SELECTION:
Nose Candy Andy is NOT hot.
He’s been at room temperature for almost 4 months now.
I don’t think I ever wanted to know that some women think Breit…whatever is is someone they put at the top of their giggity list….
Srsly? Someone has the hots for Ben Shapiro? And will admit it in public. Who knew? Even his wife (who apparently has no name, even in a column Shapiro wrote about their wedding) has to be in it for the
famemoneyaccess…?How soon duz teh PrissyPants Brigade arrive to protest … well, everything?
Shapiro wife (Mor) dated for four months until she touched his penis and then HAD TO MARRY HIM
I was going to ask what a werewife is when not a wife… but I really don’t want to know the answer.
There are not enough drugs in America to overcome the images raised by that comment from someone named werewife. If I had to choose between a view of a stiff Breitbart and a view of Cthulhu I’d have to sit down with a case of single malt and a bale of BC’s best to think it over.
I call shenanigans. Nobody attracted to the Cocaine Counterculture Commando would be released from solitary long enough to tweet a twat.
I’m guessing when they’re done being all high-minded about not possibly being able to endorse a presidential candidate, or maybe just when they’re in the mood to scold somebody who might be having some innocent amusement.

MATERIAL SHOWN:
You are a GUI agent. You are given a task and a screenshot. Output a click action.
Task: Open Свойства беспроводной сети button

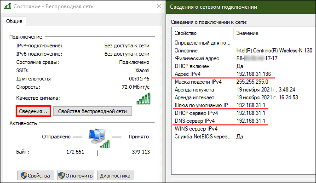pyautogui.click(x=92, y=111)
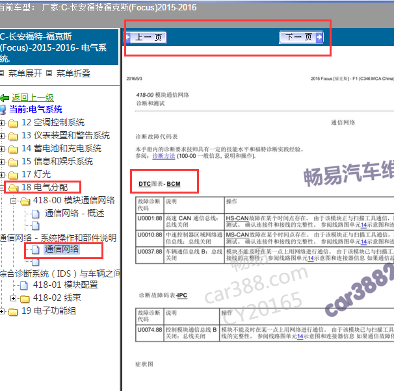Click 菜单折叠 to collapse the menu
Image resolution: width=394 pixels, height=391 pixels.
pos(73,73)
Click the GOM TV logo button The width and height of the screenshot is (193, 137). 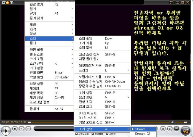coord(186,130)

WORK TO DO: Using the comments, say whether each statement agrees with them, answering yes or no and quoting the words that decide it: (a) Ben Shapiro wrote a column about his wedding. (b) Shapiro and his wife dated for a year before they married. (c) One commenter would need a case of single malt to choose between a view of Breitbart and a view of Cthulhu. You won't need the rows for this.

EXERCISE ANSWER:
(a) Yes: "even in a column Shapiro wrote about their wedding"
(b) No: "dated for four months"
(c) Yes: "I’d have to sit down with a case of single malt"